▶ [ACTIVITY]
From the listing below, pull each line that includes "computer".
· · · · ·
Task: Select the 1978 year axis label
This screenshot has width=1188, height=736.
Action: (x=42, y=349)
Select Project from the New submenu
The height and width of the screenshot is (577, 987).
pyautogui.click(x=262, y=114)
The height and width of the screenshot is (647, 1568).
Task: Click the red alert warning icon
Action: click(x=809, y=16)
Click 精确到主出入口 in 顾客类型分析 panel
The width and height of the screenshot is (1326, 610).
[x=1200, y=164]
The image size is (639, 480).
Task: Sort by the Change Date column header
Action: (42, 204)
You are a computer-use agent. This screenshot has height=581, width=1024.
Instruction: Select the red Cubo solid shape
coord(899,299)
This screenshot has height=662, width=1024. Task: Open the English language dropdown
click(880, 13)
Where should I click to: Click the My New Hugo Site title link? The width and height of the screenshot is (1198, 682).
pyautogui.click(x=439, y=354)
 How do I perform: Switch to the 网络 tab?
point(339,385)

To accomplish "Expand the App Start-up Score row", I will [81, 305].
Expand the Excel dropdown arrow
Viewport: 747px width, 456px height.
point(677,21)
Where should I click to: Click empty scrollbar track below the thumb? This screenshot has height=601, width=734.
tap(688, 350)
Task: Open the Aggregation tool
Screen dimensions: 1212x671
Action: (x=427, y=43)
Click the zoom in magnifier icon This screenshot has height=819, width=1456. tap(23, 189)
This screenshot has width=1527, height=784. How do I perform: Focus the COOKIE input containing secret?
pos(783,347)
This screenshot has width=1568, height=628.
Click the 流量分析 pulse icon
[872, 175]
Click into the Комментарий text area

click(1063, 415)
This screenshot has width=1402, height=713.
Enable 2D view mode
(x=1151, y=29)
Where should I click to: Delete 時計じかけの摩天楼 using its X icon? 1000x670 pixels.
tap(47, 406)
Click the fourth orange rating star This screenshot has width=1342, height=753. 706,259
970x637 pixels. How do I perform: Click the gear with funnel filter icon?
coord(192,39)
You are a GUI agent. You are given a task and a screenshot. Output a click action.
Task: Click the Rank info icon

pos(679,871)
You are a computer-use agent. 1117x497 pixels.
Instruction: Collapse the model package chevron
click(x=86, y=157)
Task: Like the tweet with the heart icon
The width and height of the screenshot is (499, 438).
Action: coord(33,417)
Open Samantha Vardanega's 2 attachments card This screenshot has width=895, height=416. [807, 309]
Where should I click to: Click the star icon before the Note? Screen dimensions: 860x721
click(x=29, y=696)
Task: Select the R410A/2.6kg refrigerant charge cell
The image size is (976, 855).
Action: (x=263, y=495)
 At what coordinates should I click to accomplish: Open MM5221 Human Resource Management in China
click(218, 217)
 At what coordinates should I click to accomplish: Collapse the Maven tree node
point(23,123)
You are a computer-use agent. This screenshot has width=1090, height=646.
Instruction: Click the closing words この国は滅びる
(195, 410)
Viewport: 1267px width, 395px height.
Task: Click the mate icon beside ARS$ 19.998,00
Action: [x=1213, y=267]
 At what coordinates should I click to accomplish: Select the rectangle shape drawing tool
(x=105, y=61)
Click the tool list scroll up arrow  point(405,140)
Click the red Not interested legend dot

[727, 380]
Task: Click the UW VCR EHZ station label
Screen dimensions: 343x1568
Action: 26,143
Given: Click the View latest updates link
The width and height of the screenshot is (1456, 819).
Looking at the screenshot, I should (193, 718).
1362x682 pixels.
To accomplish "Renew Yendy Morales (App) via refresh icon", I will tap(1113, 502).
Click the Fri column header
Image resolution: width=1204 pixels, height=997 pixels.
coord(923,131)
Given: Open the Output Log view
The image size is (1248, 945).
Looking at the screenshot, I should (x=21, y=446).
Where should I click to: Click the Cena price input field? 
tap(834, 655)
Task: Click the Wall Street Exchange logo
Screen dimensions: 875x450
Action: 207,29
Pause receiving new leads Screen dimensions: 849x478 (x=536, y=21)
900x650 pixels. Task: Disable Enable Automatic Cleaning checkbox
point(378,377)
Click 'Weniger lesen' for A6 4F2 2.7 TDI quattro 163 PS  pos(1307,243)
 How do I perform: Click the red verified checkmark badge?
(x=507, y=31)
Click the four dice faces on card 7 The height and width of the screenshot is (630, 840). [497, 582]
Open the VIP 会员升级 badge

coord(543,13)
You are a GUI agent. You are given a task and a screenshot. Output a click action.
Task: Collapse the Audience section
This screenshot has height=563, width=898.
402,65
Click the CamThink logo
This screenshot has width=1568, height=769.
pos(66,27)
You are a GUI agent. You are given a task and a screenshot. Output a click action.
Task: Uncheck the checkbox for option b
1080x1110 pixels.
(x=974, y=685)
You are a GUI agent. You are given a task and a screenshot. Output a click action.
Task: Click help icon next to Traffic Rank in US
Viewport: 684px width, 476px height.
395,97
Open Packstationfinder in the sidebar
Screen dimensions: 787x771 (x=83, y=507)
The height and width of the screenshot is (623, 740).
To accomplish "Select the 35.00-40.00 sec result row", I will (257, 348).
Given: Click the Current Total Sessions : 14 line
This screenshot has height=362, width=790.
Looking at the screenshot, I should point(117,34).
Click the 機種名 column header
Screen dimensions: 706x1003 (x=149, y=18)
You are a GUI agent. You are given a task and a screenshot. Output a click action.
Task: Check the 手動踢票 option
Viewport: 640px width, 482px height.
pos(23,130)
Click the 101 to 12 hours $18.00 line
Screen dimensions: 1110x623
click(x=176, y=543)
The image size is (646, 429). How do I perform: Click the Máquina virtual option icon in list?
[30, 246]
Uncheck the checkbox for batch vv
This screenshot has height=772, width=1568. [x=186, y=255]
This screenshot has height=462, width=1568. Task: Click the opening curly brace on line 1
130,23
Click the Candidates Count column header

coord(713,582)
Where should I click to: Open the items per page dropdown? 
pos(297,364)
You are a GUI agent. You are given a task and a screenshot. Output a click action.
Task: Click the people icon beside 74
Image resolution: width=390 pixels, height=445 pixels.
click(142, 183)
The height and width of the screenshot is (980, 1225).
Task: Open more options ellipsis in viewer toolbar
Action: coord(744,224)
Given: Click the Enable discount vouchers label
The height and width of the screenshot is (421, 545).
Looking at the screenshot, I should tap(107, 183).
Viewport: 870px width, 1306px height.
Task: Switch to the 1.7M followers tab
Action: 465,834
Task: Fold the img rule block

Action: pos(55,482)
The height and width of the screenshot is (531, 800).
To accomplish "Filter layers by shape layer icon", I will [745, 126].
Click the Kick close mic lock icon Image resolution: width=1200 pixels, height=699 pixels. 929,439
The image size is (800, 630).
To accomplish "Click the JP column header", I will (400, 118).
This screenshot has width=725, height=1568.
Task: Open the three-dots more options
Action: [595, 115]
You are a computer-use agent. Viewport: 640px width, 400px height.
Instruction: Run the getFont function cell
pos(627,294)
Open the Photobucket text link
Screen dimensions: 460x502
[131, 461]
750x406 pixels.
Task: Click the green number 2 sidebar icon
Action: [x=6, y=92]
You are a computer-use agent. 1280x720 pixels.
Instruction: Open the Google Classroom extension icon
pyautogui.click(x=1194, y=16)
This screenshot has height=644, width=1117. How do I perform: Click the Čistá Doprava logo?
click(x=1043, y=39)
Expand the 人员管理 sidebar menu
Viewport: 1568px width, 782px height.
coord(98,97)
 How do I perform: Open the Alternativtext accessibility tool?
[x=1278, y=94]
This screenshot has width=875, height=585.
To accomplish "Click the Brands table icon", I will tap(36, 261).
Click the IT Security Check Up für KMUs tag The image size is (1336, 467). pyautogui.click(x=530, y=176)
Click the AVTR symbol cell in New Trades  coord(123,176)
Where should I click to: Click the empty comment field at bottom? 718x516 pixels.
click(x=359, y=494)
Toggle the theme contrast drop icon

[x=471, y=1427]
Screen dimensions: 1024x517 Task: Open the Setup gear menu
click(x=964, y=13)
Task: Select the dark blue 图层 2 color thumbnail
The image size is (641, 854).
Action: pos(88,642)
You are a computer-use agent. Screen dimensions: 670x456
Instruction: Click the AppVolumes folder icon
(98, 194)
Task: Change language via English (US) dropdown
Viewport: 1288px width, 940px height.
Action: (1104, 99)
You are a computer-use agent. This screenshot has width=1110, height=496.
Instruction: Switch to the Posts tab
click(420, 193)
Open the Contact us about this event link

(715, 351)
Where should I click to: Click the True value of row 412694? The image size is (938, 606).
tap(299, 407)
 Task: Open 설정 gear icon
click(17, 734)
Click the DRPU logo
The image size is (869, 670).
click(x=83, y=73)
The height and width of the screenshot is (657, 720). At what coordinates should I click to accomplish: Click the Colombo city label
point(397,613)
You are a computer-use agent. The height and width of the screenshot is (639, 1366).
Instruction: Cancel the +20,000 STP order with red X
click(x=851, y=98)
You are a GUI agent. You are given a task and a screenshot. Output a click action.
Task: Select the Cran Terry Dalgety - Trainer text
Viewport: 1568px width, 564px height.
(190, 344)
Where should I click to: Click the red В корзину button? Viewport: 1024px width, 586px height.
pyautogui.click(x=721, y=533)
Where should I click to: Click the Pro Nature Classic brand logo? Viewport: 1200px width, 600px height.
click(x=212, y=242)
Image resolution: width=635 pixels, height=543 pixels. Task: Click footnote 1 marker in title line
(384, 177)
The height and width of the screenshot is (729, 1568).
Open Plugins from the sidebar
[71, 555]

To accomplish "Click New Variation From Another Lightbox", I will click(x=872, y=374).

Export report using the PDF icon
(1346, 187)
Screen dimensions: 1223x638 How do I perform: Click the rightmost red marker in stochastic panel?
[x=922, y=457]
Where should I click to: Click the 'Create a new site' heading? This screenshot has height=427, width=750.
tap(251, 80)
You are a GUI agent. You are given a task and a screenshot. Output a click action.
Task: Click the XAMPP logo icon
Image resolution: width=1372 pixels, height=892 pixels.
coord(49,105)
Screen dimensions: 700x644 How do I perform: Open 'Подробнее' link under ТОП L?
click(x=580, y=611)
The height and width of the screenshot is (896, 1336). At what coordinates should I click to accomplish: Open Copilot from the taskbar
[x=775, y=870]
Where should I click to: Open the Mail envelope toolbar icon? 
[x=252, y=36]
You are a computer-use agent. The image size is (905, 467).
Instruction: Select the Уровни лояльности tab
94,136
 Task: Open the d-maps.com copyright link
· · · · ·
▶ [ANSWER FOR THIS EXERCISE]
You are a computer-use agent. This screenshot has height=581, width=1024.
You are a computer-use agent. 1117x497 pixels.
You are a computer-use agent. This screenshot has width=1090, height=646.
You are a computer-use agent. Viewport: 640px width, 400px height.
You are a computer-use agent. 1280x720 pixels.
You are a computer-use agent. Screen dimensions: 670x456
You are a computer-use agent. This screenshot has width=1110, height=496.
You are a computer-use agent. The height and width of the screenshot is (639, 1366).
You are a computer-use agent. The image size is (905, 467).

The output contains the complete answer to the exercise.